I’m writing this from a hotel room in Oklahoma City before speaking at a conference called “The Small Church Conference”. Craig Groeschel from LifeChurch.tv and Toby Slough of Cross Timbers Community Church north of Dallas are speaking as well…all from megachurches.
There’s a little obvious irony here, eh? Israel Hogue, pastor of The Edge Church, is sponsoring the conference. As Israel puts it on the conference website, “Craig, Toby and Dave have all come from small beginnings. They know what it means to be a local church with not a lot of people, money, or resources. They didn't start "mega," they started "micro" and grew from there.”
It got me thinking about those early days with Steve Sjogren. There were a lot—and I mean a lot—of sacrifices made by him and his wife Janie to see a different kind of church launched in Cincy.
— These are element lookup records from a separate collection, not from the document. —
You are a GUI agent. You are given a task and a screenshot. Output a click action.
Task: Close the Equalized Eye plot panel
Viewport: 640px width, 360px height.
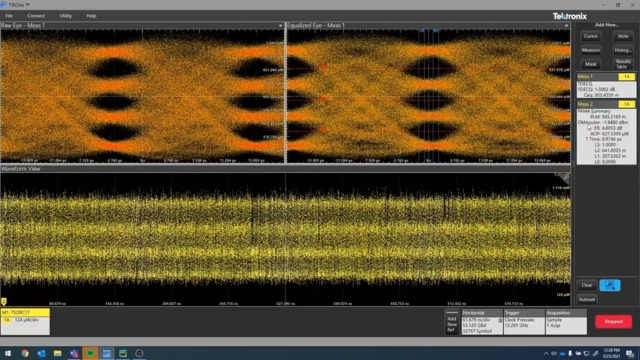click(566, 25)
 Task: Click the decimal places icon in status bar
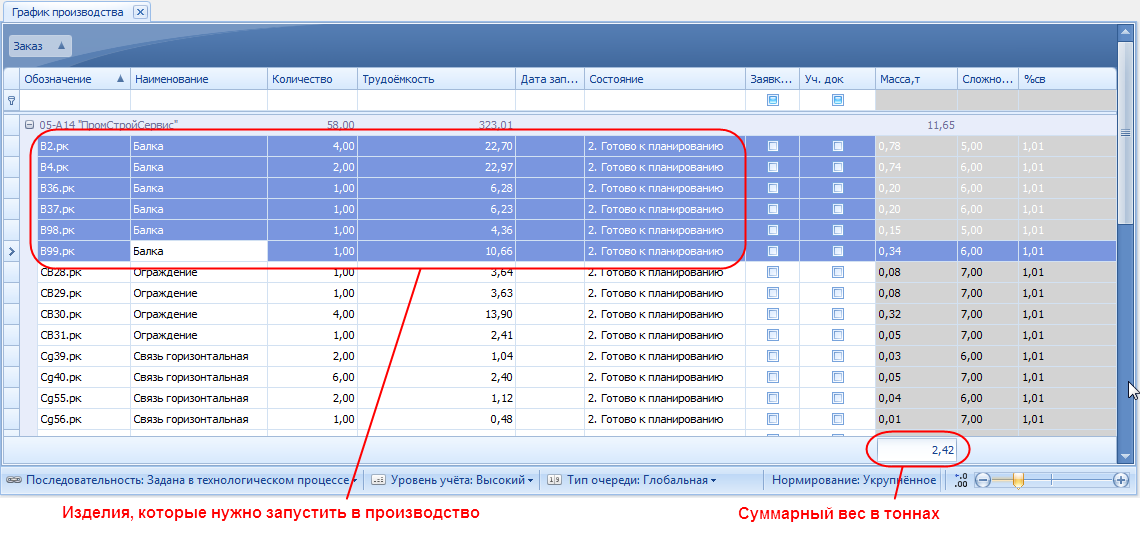[961, 480]
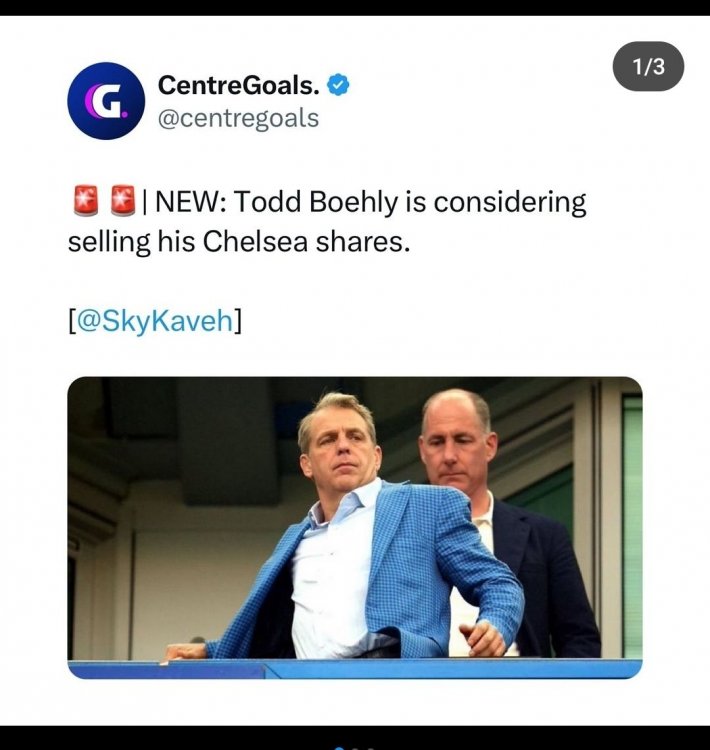Screen dimensions: 710x750
Task: Open the CentreGoals profile avatar logo
Action: (x=106, y=101)
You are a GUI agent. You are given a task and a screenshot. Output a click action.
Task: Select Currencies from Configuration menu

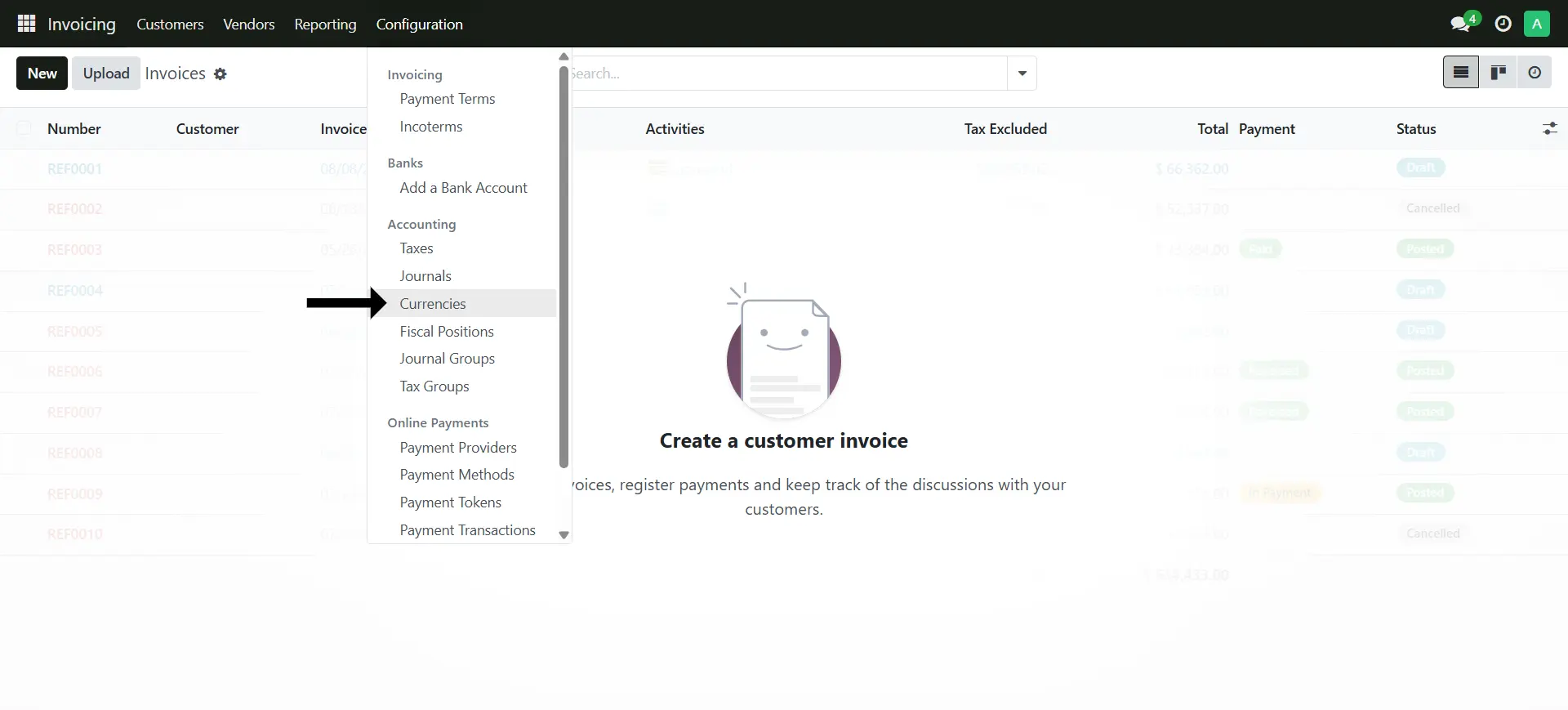(x=433, y=303)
When Anita and I came on board in 1984, we were meeting in Bruce and Sandy Ullrey’s living room with twenty or so people on the north side of Cincinnati. Like many starts, everyone was in their late-twenties or early-thirties, mostly bored with church as we knew it, and wondered why there couldn’t be a church that we actually liked going to. And couldn’t it be simple and just have authentic no-big-show worship and have a heart for the poor? Maybe a message that didn’t sound canned? And a service that didn’t make you feel worse than when you came in? Spirit-led…but not weird? Authenticity. Simplicity. Relevance.
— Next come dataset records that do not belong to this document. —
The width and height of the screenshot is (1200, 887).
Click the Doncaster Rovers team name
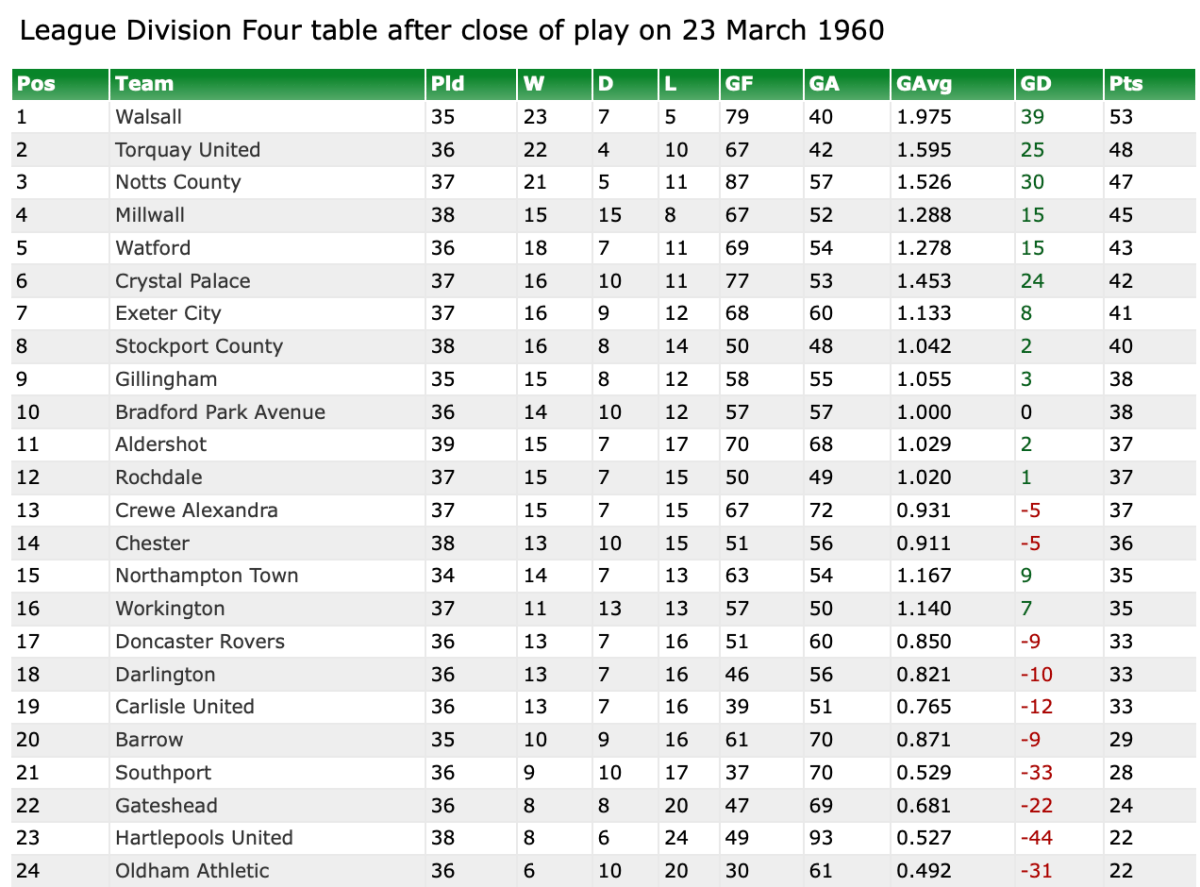click(199, 641)
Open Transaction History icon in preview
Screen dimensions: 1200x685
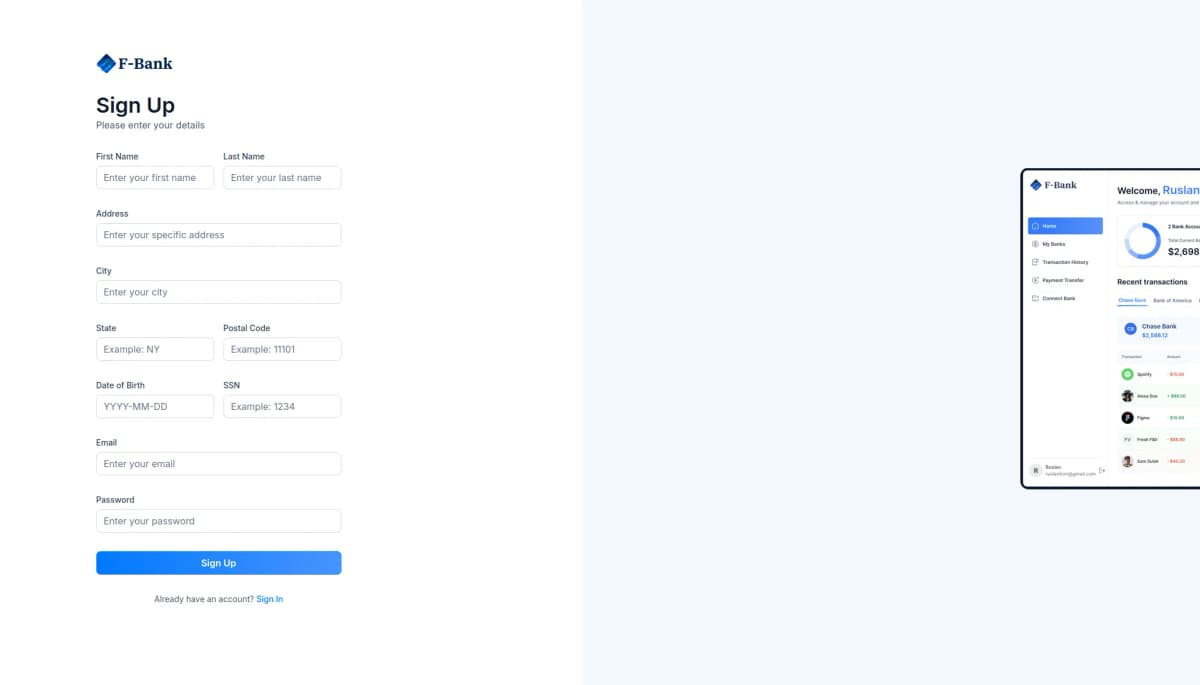coord(1035,262)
I led worship for four years every weekend as a volunteer. I wrestled with coming on staff in 1990; I wasn’t sure I wanted to be paid to do something I liked doing…as if that might mess things up. We had probably grown to about 700-800 adults by then. After coming on staff (I use that term loosely), time marched on and things heated up. There were a number of years where I was gone at least four nights a week when our girls were little, eventually doing eight celebrations a week, leading worship at each of them, teaching every midweek, often on weekends, and pulling off seminars and conferences. Those were heady years. Everyone wore lots of hats; many of us easily put in 60-70 hours a week. I can remember pulling many an all-nighter for a video, print or music project. We were on a mission.
Looking back, it obviously wasn’t healthy. We were a bit crazy and addicted to our own adrenaline.
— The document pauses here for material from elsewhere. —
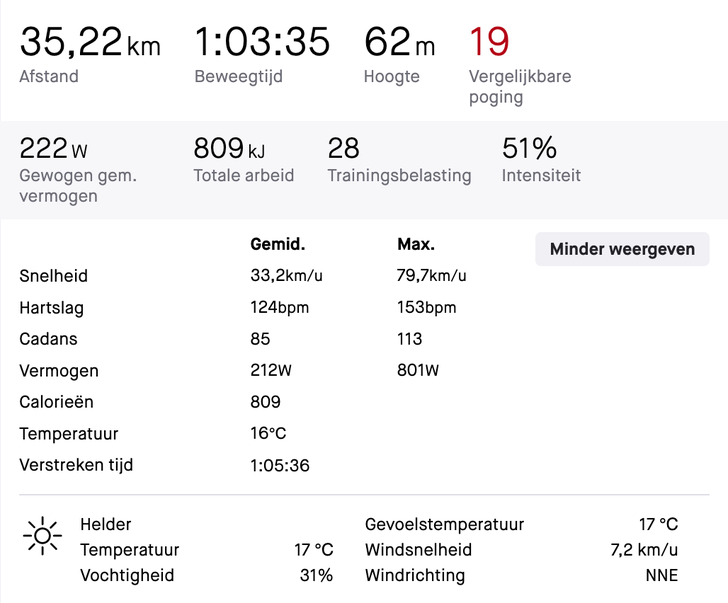
Task: Select the Verstreken tijd value 1:05:36
Action: [280, 465]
Now 25 years later, there are still formidable hurdles, mega-problems, new issues, and big challenges to conquer. I don’t think it ever gets simple…because life in a fallen world is not simple. And besides the corporate decisions, personal choices are still the most difficult (we’re in good company: Jesus sweat drops of blood wrestling with his decision in Gethsemane).
One more thing, though.
Sometimes I think when people want to return to being a “New Testament Church”, there’s an idyllic myopia. When people ask me why we can’t be more like the New Testament church, I answer “Which one? The church in Corinth was sexing it up every which way and getting drunk at the church potlucks. The Colossian church was worshiping angels and beating their bodies to prove they were holy. The Galatian gang was legalistic and racist. The Thessalonians were sitting on their hands waiting for Jesus to take them away, hoping for a Left Behind scenario. And check out the things Jesus said to the churches in Asia Minor in the Revelation. It isn’t pretty.”
Just a reality check.
I’m not sure how this works, but either Jesus views us as we shall be, or else He sees us through a lens of love that “covers a multitude of sins”. Somehow this is His plan: “to present her to himself as a radiant church, without stain or wrinkle or any other blemish, but holy and blameless.” (Ephesians 5:27 TNIV).
Big, small, messy, tidy, broken, bruised, lethargic or vital…we are the Church.